A British summer wouldn’t be British without a generous bowlful of bright, juicy berries (even if it does rain at Wimbledon).
Out of all fruit and veg, berries have undoubtedly attracted one of the largest collective bodies of scientific research, which makes them the perfect subject for a chapter in my new book, How to Eat Better − my guide to getting the very best nutrition out of the foods you love to eat every day.
Aside from being a rich source of vitamins, minerals and fibre, the complex phytonutrient make up of berries (in particular the anthocyanin pigments that give them their red and purple colouring) is associated with a diverse array of wellbeing benefits, from boosting brain function to fighting inflammation.
However, while most of us would probably assume that blueberries are king when it comes to nutrition, my research turned up a surprising result. It is, in fact, the lesser eaten British blackcurrant that comes up trumps, positively slaying blueberries in the stats stakes with twice the anthocyanins (according to one trial at least) and a whopping 37 times the vitamin C.
That’s why I’ve chosen blackcurrants for this health-fuelled breakfast recipe inspired by the trendy Brazilian acai bowl. Not only are they far easier, and cheaper, to get hold of, blackcurrants consistently rank the highest of all berries for phytonutrient content across a range of studies. Simply blend, serve and imagine yourself on Ipanema beach. Easy!
Prep time: 5 minutes
100g strawberries, hulled, plus extra to serve (optional)
2 sliced bananas, frozen
150ml apple juice
1 thumb-sized piece of fresh root ginger, peeled and grated
A mix of fruit and nuts, plus maybe a sneaky square or three of chocolate as a treat
Blitz all the ingredients together in a food processor or blender until you have a smooth puree.
Pour the mixture into a bowl and serve with your chosen toppings.

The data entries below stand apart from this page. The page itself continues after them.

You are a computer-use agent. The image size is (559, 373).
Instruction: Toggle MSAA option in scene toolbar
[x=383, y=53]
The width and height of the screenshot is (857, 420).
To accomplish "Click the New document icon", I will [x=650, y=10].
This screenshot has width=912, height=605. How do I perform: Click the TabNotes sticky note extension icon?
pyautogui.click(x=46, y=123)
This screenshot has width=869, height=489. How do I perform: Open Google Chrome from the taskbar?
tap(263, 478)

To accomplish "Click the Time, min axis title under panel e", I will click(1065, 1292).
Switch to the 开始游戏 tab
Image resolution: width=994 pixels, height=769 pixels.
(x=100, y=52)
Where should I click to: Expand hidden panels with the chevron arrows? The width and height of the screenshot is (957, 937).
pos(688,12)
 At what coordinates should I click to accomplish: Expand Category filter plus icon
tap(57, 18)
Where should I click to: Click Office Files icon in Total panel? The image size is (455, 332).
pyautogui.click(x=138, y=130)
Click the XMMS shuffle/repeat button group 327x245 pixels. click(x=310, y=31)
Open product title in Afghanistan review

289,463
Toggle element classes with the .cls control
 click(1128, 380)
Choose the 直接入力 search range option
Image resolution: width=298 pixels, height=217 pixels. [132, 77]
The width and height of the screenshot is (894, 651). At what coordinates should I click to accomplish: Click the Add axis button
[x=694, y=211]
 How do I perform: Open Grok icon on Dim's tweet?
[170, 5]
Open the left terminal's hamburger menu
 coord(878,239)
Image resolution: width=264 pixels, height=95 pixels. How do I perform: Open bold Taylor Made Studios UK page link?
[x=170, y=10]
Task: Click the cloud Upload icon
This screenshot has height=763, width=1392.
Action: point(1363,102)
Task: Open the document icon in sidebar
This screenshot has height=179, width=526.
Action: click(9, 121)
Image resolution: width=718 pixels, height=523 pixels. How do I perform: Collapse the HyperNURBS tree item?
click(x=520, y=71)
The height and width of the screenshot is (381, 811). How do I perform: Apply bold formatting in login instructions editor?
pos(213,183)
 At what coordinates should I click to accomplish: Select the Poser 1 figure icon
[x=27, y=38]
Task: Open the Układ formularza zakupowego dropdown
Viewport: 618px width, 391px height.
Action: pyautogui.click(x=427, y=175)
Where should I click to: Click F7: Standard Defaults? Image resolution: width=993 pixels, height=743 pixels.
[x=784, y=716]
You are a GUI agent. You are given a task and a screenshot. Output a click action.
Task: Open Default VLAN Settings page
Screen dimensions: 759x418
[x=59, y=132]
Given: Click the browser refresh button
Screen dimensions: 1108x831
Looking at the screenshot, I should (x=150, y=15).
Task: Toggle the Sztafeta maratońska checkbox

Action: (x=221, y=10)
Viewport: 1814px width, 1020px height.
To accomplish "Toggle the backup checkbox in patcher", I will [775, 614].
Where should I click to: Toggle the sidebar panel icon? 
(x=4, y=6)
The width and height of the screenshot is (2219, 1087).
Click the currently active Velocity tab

If you can get your hands on them, wild berries are often even higher in the nutritional stakes than cultivated ones, though that does depend on where in the world you live. For instance, the wild European bilberry (a close relative of the more common American blueberry) is popular in eastern Europe and Scandinavia has a whopping four times more anthocyanins than regular cultivated blueberries.